● Written task: Please reproduce the following data word for word, leaving out the pictures.

● Input rows:

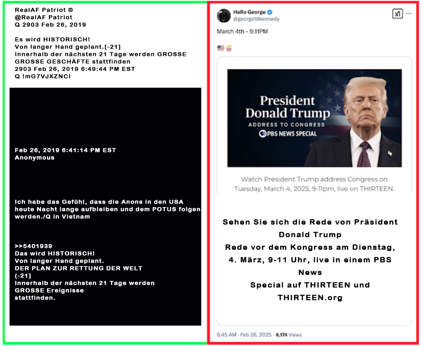422x346 pixels.
Task: Open the Hello George display name link
Action: point(249,12)
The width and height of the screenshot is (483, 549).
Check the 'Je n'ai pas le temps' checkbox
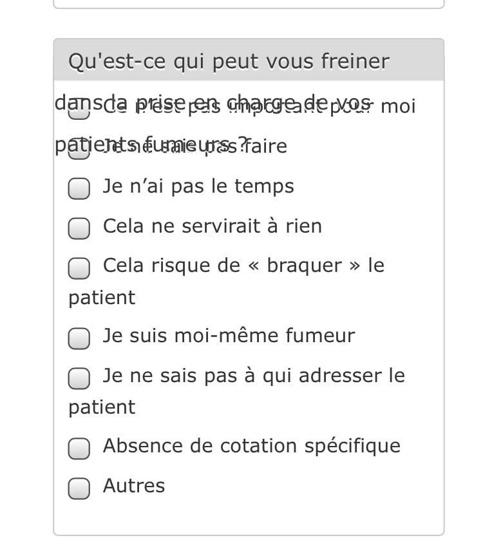[79, 188]
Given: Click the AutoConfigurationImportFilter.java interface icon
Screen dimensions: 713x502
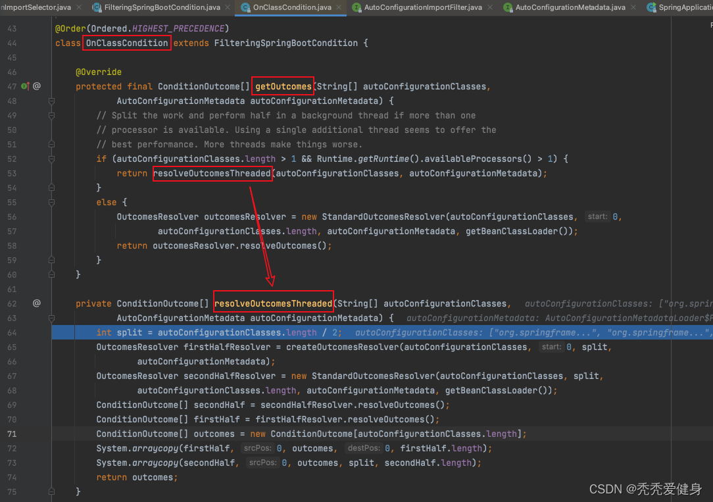Looking at the screenshot, I should click(357, 7).
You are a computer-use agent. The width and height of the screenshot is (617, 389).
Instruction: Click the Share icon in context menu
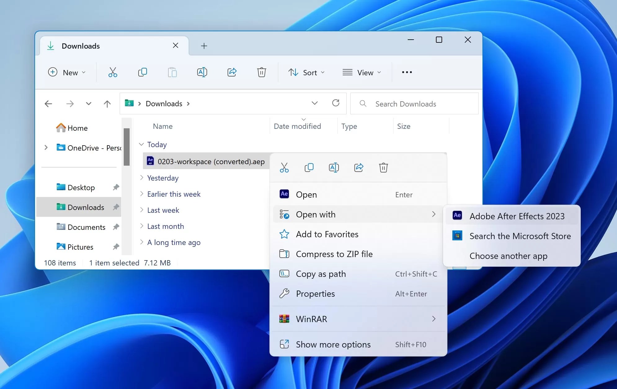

● Solved exercise:
422x346 pixels.
Task: Open the Hello George display name link
Action: point(249,12)
The width and height of the screenshot is (483, 549).
Check the 'Je n'ai pas le temps' checkbox
[79, 188]
Given: Click the AutoConfigurationImportFilter.java interface icon
Screen dimensions: 713x502
Looking at the screenshot, I should click(357, 7).
You are a computer-use agent. The width and height of the screenshot is (617, 389).
Instruction: Click the Share icon in context menu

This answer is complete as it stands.